**Problem to work on**: Please tally the lines of the listing that hold the string "section", and reply with that total only.
(Entries shown Opens)
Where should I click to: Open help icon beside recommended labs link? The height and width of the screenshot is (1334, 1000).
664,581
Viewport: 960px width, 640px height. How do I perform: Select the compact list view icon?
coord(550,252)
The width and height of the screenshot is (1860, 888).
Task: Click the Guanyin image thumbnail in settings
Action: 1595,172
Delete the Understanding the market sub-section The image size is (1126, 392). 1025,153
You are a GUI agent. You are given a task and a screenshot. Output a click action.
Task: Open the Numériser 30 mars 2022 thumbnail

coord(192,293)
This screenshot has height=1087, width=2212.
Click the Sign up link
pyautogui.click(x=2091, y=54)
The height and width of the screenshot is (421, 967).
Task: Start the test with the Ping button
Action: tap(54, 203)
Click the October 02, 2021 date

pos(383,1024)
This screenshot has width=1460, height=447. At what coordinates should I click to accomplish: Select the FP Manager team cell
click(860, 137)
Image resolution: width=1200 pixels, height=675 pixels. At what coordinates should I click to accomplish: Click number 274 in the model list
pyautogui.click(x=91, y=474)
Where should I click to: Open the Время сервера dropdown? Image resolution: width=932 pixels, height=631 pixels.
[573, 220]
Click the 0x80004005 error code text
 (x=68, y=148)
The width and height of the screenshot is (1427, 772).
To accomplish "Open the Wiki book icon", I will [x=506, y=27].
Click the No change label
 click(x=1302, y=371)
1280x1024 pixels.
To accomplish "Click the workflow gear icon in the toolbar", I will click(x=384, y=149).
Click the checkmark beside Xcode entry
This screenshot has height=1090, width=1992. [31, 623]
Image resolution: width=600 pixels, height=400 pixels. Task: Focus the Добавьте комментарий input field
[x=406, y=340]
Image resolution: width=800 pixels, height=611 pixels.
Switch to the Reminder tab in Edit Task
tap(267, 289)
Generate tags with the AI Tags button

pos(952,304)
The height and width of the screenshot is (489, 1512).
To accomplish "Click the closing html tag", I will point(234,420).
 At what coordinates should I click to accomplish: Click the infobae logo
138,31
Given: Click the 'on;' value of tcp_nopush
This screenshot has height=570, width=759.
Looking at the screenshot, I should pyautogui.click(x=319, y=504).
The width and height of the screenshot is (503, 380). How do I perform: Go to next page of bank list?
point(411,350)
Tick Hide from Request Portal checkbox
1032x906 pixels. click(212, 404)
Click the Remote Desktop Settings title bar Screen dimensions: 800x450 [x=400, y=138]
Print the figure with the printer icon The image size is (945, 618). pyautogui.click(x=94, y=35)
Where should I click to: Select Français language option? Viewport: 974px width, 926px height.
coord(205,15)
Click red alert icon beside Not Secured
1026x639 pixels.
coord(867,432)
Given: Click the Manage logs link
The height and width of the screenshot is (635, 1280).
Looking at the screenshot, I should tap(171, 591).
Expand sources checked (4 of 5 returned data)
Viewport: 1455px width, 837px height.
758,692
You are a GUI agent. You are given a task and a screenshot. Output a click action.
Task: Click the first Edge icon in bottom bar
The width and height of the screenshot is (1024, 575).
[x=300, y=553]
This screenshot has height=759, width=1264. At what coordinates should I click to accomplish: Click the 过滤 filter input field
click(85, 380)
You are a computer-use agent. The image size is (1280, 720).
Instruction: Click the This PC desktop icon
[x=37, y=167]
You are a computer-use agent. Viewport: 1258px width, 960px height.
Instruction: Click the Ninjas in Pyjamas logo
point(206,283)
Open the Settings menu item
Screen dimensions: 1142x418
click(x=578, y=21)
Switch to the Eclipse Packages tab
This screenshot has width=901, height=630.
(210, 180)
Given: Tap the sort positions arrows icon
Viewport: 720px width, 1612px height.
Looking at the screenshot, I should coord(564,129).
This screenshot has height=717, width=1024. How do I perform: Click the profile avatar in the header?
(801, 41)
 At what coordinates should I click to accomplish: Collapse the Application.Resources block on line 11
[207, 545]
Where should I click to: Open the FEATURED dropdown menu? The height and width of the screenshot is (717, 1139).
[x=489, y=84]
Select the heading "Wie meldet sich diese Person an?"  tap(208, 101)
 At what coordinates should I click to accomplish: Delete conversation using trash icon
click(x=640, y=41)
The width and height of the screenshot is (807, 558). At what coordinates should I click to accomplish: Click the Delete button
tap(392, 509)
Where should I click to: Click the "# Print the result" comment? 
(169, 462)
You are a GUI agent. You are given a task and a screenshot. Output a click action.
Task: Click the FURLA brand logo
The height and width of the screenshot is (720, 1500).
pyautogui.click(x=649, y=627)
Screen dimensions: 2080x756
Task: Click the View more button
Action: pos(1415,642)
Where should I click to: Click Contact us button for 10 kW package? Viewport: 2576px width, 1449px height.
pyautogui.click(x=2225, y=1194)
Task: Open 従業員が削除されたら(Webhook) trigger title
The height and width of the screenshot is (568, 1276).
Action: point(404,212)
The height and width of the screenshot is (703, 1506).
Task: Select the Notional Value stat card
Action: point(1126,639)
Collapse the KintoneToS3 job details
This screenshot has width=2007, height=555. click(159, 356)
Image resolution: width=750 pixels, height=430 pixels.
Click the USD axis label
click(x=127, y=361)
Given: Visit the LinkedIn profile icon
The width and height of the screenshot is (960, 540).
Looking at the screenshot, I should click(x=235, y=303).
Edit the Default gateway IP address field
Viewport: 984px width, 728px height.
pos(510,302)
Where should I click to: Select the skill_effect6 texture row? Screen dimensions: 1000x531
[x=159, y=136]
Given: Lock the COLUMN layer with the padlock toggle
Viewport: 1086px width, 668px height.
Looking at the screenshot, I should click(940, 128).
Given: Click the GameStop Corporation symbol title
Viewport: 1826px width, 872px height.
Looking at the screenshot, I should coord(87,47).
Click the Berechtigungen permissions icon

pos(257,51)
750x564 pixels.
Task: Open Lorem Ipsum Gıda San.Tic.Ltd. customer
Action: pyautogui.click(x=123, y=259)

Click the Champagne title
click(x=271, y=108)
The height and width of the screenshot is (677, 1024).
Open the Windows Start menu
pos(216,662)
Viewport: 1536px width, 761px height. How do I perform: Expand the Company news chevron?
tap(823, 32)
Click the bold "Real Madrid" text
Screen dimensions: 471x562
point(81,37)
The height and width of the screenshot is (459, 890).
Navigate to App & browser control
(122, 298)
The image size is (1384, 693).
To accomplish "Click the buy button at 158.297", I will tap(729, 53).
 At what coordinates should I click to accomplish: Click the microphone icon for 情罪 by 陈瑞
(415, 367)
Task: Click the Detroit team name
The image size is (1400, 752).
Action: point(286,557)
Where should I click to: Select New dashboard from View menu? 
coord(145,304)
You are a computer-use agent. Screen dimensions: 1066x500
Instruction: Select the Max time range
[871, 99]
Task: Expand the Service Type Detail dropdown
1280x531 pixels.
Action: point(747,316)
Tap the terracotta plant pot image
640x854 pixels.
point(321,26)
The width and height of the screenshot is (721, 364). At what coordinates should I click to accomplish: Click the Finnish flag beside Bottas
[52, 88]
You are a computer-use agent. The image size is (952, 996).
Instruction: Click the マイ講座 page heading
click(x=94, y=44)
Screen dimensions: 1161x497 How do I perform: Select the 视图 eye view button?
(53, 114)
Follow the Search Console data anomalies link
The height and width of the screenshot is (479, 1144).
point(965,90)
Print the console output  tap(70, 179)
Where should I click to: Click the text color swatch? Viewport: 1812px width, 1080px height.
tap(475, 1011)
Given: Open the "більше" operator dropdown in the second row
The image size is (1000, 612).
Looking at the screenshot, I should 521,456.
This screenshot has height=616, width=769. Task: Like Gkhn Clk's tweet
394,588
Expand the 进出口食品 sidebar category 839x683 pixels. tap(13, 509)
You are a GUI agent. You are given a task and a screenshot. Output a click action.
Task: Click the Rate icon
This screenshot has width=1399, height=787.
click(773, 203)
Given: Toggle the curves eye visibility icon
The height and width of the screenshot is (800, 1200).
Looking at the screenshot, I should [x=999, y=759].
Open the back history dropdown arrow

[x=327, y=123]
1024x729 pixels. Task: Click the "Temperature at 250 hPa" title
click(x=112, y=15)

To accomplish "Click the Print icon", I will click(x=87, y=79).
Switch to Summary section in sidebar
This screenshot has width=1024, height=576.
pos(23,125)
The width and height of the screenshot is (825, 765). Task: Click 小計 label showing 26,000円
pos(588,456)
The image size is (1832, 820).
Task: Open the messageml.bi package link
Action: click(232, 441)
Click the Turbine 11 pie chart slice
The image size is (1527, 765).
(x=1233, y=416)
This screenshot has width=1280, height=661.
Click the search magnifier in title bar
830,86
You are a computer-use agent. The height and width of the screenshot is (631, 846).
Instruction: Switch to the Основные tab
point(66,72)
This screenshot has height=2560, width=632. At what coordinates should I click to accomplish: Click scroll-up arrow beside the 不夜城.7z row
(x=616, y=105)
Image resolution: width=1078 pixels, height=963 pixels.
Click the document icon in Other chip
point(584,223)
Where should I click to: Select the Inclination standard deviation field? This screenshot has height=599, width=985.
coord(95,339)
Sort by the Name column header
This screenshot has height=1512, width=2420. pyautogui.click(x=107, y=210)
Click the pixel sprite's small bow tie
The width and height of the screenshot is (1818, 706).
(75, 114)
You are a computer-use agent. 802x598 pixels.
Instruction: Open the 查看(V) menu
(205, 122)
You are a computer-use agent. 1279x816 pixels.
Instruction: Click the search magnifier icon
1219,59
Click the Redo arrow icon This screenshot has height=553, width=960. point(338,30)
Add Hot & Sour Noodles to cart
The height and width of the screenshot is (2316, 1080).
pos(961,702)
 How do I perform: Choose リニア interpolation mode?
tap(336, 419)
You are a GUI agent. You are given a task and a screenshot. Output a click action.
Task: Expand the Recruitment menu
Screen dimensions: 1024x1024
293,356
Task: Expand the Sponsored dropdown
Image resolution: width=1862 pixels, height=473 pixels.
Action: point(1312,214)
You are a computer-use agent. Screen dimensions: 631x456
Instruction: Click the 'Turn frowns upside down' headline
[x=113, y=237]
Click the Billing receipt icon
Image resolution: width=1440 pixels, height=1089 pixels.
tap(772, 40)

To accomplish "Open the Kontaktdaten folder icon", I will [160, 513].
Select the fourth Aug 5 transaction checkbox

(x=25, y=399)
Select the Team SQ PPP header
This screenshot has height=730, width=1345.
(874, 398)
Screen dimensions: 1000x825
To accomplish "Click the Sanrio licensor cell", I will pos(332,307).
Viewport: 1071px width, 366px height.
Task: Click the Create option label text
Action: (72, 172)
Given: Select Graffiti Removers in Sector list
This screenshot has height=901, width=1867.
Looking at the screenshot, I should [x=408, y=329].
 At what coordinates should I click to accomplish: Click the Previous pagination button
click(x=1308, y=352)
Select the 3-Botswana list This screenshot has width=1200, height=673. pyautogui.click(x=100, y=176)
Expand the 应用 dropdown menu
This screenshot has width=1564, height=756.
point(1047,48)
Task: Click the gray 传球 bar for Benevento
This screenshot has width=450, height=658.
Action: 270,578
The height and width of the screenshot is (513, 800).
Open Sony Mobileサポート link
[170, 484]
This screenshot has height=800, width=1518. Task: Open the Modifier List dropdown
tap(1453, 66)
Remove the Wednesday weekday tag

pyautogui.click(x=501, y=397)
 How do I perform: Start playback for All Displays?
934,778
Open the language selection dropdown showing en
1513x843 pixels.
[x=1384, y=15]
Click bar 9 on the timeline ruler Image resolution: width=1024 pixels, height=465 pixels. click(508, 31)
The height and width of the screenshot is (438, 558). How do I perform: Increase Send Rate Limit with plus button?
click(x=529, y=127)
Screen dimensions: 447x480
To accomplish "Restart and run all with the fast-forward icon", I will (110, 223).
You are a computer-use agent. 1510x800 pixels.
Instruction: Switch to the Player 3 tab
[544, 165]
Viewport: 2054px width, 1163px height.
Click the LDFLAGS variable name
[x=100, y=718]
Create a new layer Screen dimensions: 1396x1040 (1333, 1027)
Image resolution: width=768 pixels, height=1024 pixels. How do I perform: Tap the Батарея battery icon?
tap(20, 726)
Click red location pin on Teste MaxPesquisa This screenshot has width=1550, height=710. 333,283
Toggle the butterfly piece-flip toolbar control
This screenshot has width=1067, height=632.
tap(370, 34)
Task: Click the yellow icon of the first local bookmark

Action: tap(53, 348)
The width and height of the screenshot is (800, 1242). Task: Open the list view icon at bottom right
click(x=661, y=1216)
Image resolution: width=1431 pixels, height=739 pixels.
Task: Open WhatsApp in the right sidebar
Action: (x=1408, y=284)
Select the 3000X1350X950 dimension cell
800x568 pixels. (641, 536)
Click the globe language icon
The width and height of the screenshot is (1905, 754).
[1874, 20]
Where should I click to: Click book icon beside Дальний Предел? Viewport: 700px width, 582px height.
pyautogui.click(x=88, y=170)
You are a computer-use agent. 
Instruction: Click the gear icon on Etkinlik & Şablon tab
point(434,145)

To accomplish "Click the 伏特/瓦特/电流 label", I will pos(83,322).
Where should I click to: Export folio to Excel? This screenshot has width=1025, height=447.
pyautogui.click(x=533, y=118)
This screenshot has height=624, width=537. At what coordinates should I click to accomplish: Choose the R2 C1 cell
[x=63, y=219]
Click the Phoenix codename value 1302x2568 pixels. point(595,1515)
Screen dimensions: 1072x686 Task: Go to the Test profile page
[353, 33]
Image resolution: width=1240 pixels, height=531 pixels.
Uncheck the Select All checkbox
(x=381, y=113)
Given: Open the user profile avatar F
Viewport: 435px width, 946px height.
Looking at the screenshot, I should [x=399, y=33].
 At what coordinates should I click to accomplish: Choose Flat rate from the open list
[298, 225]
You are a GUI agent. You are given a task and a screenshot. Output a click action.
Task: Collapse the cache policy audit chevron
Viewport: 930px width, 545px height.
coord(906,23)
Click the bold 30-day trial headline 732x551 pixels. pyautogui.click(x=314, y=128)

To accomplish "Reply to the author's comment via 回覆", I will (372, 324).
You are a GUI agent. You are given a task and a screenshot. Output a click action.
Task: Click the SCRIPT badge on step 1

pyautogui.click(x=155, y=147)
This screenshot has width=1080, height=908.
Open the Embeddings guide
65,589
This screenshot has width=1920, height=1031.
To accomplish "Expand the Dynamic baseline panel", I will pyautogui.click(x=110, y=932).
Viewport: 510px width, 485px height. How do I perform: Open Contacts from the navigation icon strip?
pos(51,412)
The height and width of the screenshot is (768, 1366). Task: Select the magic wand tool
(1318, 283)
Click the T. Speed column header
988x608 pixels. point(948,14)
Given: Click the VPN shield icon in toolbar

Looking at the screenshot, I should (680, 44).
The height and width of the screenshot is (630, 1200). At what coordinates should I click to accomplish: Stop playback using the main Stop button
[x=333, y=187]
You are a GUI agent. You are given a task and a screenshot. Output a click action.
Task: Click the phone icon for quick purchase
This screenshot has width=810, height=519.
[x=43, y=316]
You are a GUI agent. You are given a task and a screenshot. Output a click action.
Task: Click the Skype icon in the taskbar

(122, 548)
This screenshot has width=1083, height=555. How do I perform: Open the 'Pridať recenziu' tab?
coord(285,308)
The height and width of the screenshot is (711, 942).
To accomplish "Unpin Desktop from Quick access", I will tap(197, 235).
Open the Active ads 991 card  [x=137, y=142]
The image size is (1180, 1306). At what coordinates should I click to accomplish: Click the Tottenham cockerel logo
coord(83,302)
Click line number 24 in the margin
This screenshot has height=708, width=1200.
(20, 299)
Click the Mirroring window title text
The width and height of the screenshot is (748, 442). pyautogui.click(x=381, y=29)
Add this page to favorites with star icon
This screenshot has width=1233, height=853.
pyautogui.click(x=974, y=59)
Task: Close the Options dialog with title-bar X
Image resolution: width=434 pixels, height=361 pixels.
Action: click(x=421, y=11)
(Entries shown Closes)
**Result of this task**: 2